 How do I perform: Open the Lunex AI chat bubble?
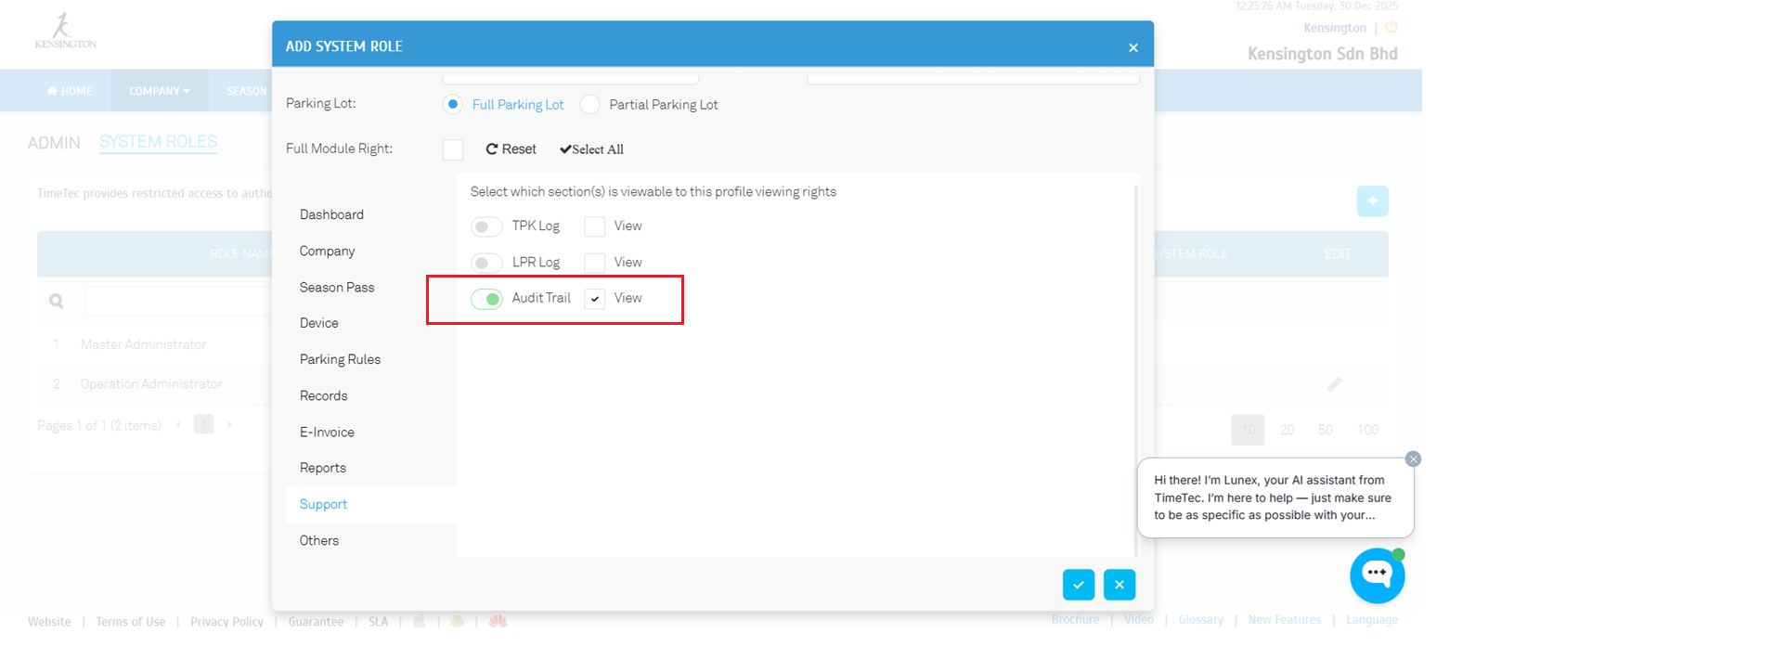click(x=1376, y=575)
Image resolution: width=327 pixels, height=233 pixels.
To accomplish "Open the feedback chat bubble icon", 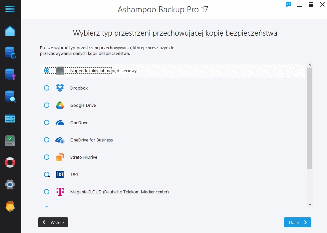I will click(x=288, y=4).
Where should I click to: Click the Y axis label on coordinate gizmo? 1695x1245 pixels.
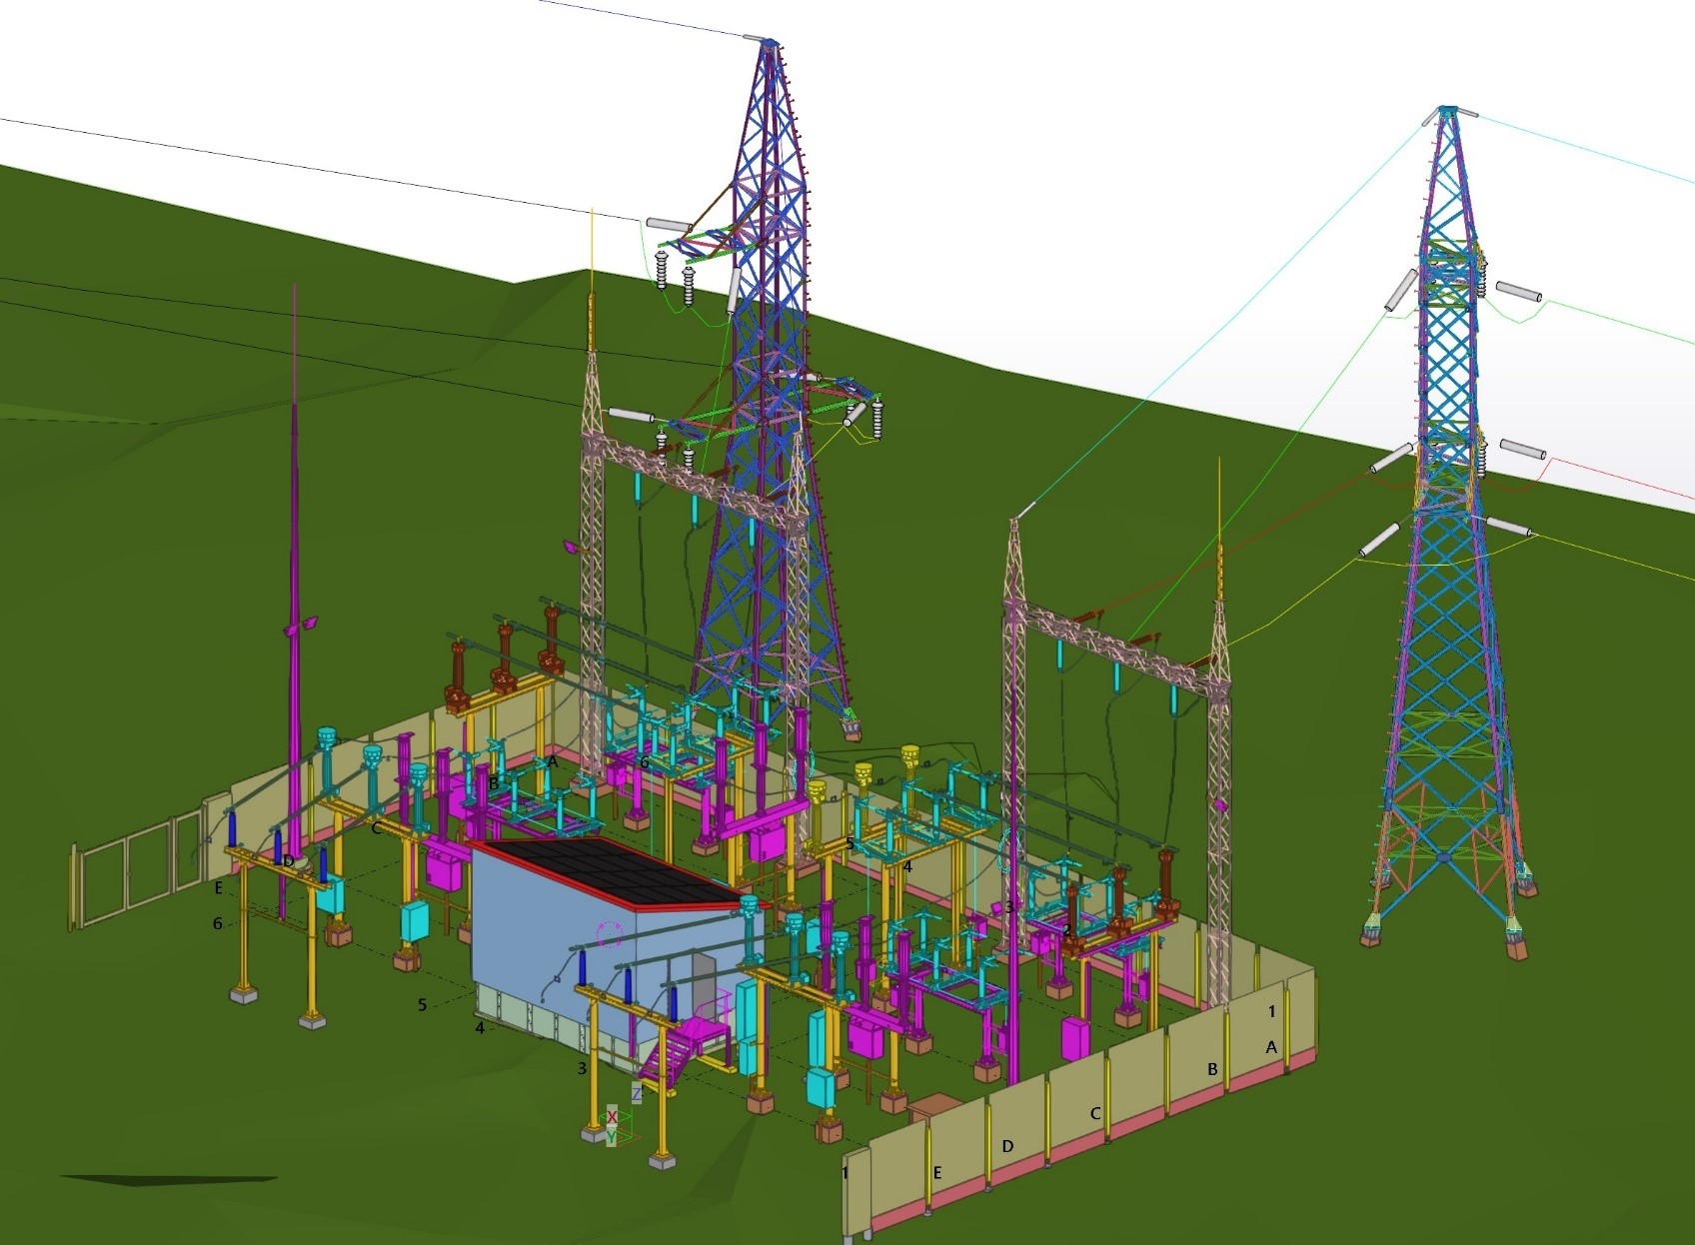point(611,1137)
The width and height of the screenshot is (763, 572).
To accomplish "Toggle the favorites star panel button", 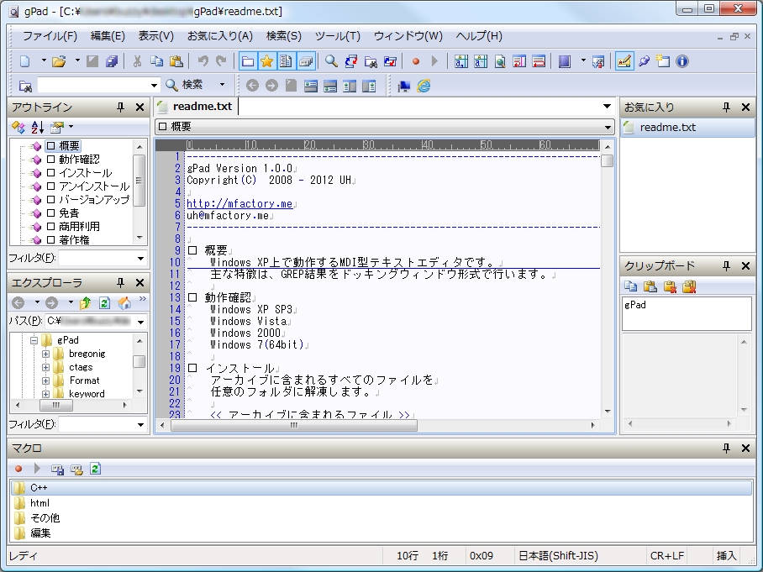I will coord(266,61).
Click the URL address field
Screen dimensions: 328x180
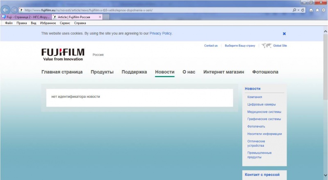coord(157,10)
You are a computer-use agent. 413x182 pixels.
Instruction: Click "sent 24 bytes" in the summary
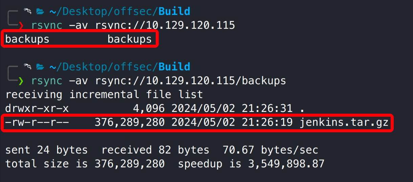[46, 150]
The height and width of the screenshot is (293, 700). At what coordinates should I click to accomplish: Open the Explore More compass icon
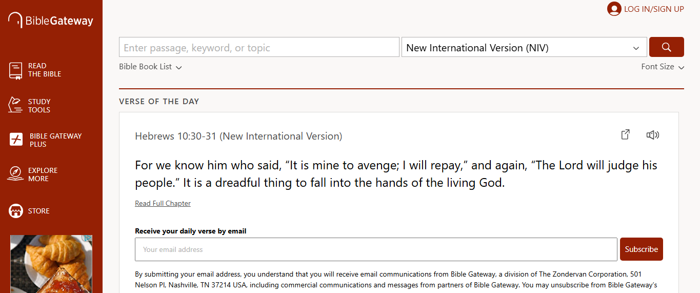(15, 174)
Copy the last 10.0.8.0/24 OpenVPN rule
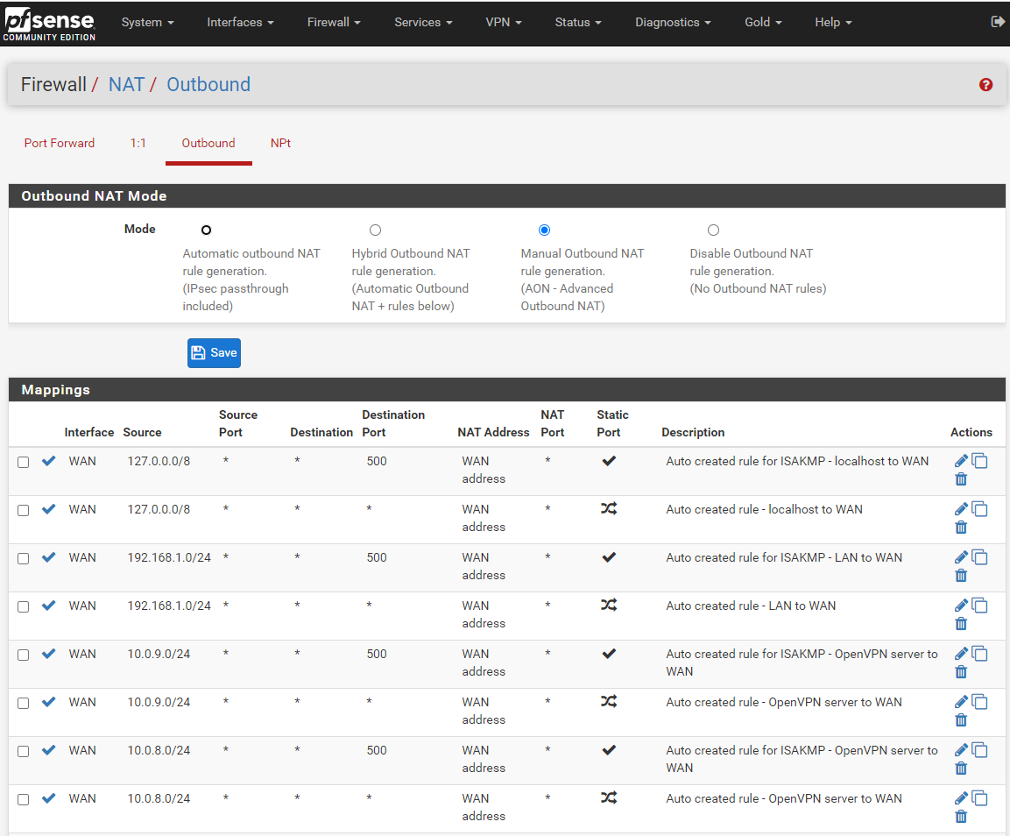The width and height of the screenshot is (1010, 836). point(979,798)
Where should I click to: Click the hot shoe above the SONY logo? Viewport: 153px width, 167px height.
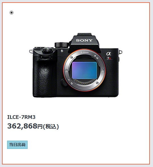(84, 34)
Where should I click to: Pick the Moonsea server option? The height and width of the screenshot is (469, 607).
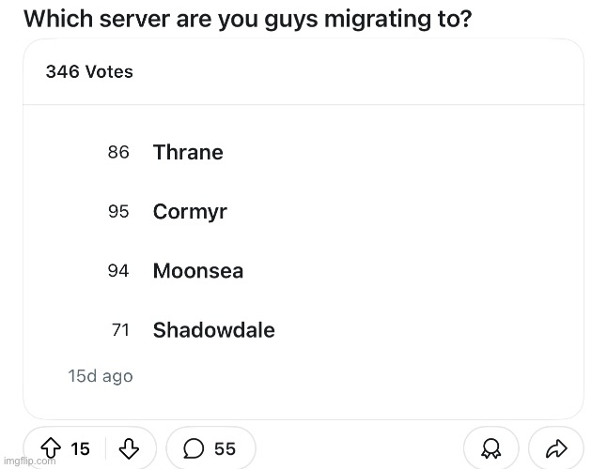198,271
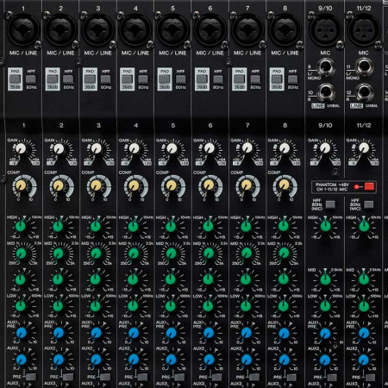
____________
Restate the data exactly, though only from the line that contains "You are a computer-use agent. 413x182 pixels." through its last line, both ends included and with the pictures left out.

### RESULT OF THIS EXERCISE
You are a computer-use agent. 413x182 pixels.
Instruction: Click "sent 24 bytes" in the summary
[46, 150]
The height and width of the screenshot is (293, 700). At what coordinates should I click to accomplish: Open the Explore More compass icon
(15, 174)
Copy the last 10.0.8.0/24 OpenVPN rule
The width and height of the screenshot is (1010, 836). point(979,798)
Where should I click to: Click the hot shoe above the SONY logo? Viewport: 153px width, 167px height.
(84, 34)
Where should I click to: Pick the Moonsea server option? The height and width of the screenshot is (469, 607).
198,271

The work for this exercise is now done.